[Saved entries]
════════════════════
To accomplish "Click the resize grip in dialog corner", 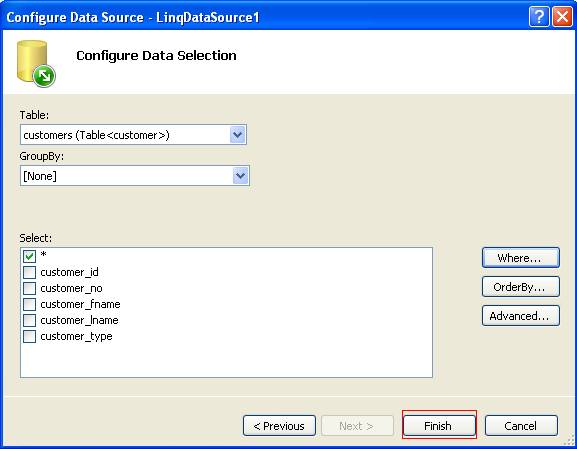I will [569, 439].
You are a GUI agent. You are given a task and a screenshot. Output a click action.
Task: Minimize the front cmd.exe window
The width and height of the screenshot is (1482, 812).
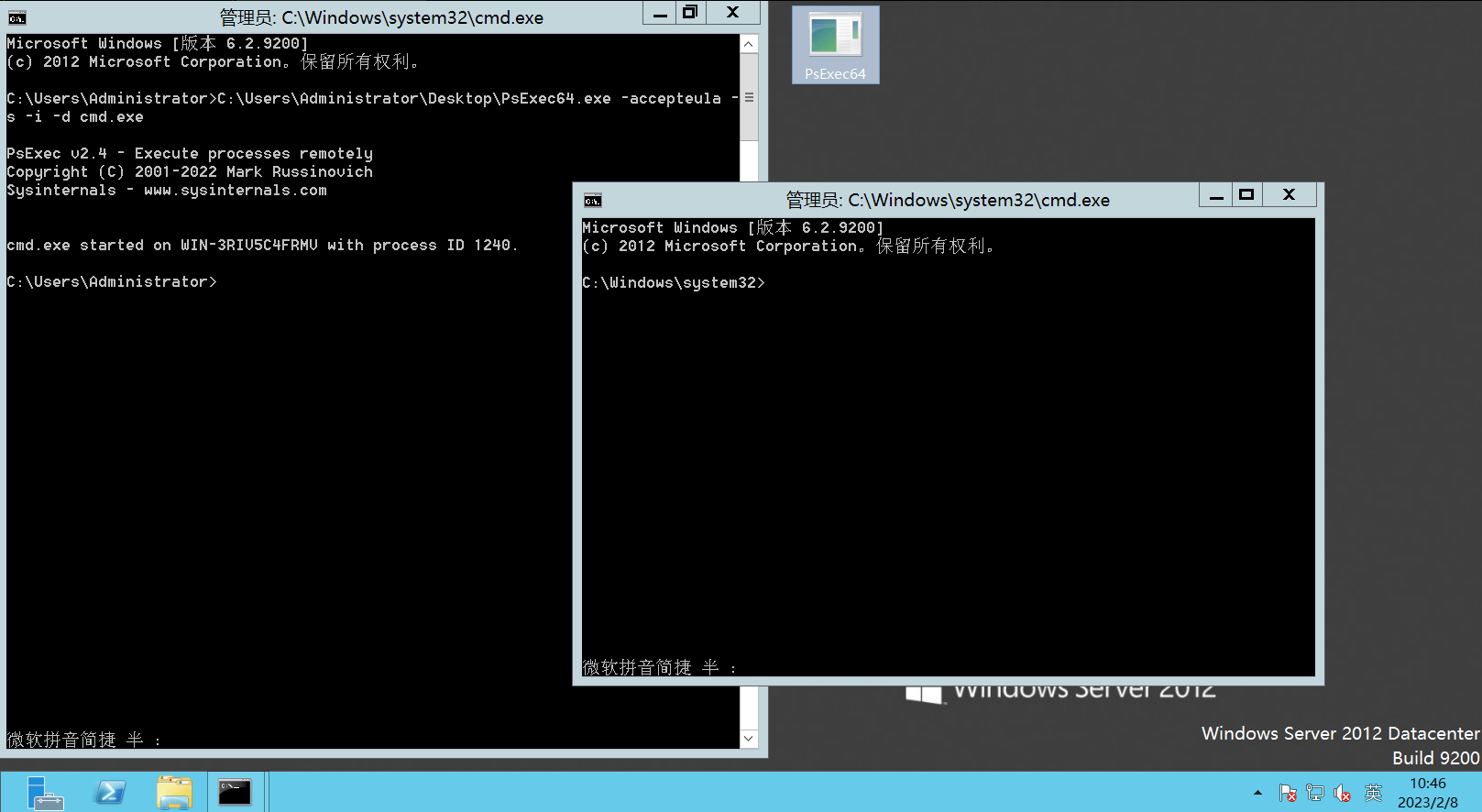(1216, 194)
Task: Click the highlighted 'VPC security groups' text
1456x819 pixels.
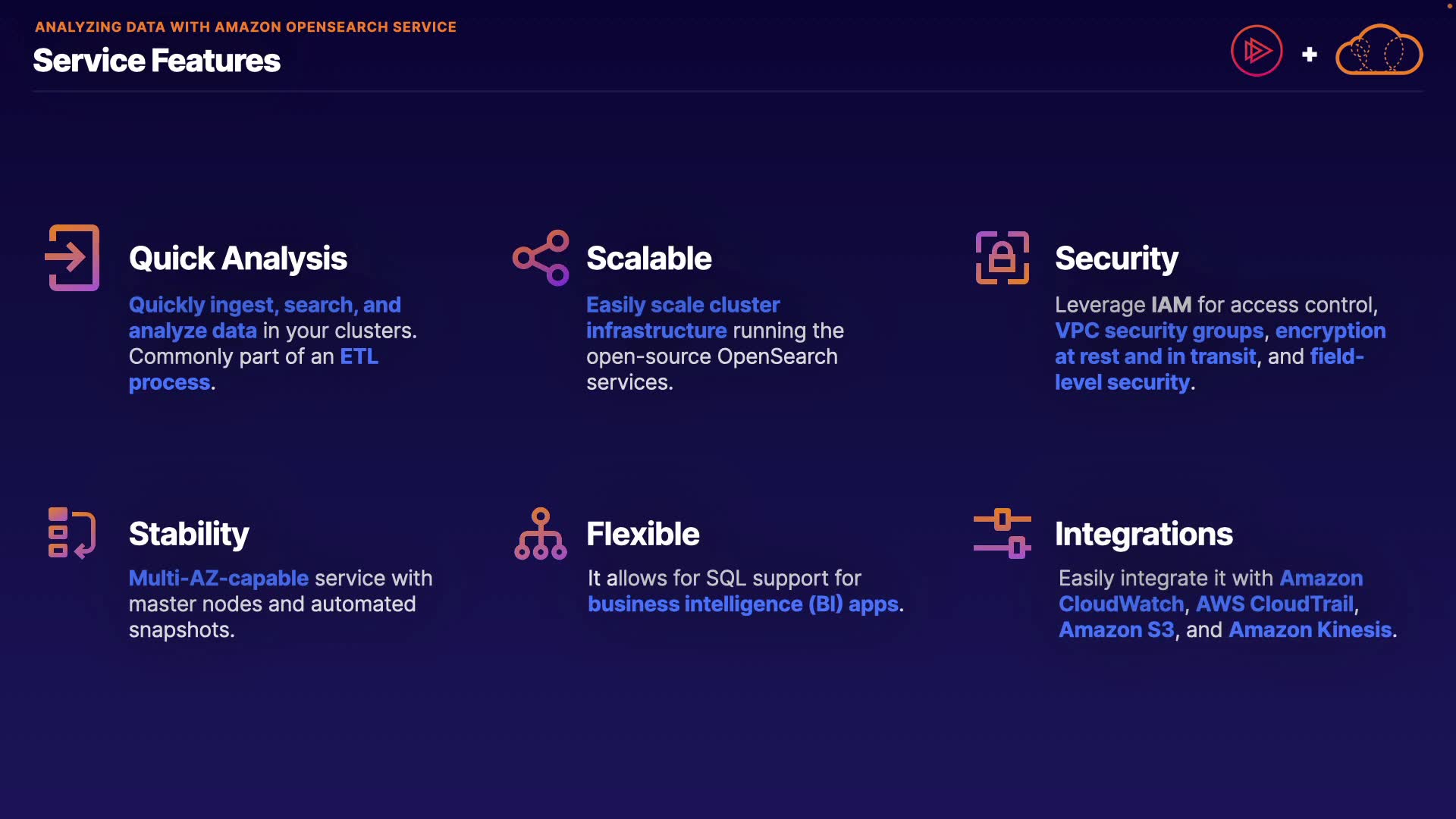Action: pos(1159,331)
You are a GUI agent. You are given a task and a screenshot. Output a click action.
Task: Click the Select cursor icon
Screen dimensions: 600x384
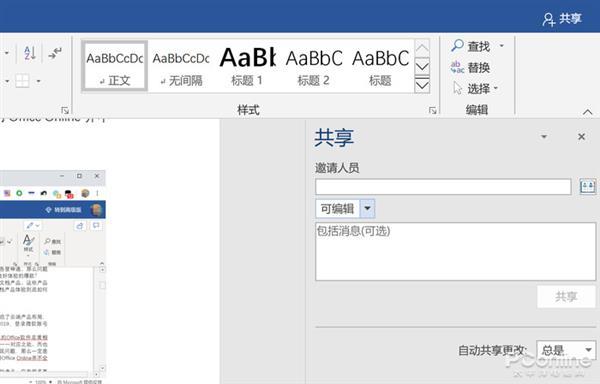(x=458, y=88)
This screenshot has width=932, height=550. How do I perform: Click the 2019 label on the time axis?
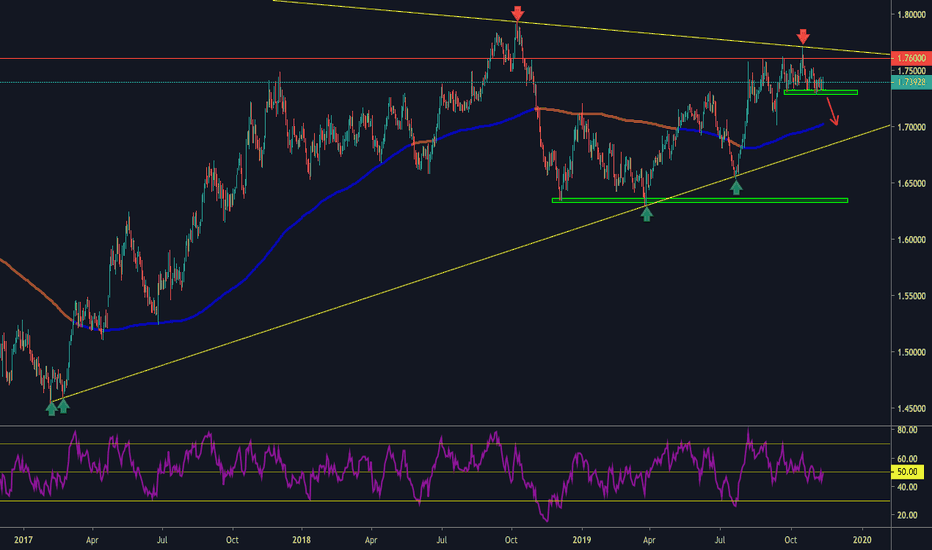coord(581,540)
════════════════════
Every line from the line containing "1456x819 pixels." through the last line above is to be printed exactly. Pictures are not copied.

**Solution to this exercise**:
1456x819 pixels.
Action: pos(1159,331)
You are a GUI agent. You are given a task and a screenshot. Output a click action.
Task: Click the Select cursor icon
Screen dimensions: 600x384
(x=458, y=88)
This screenshot has width=932, height=550. How do I perform: Click the 2019 label on the time axis?
coord(581,540)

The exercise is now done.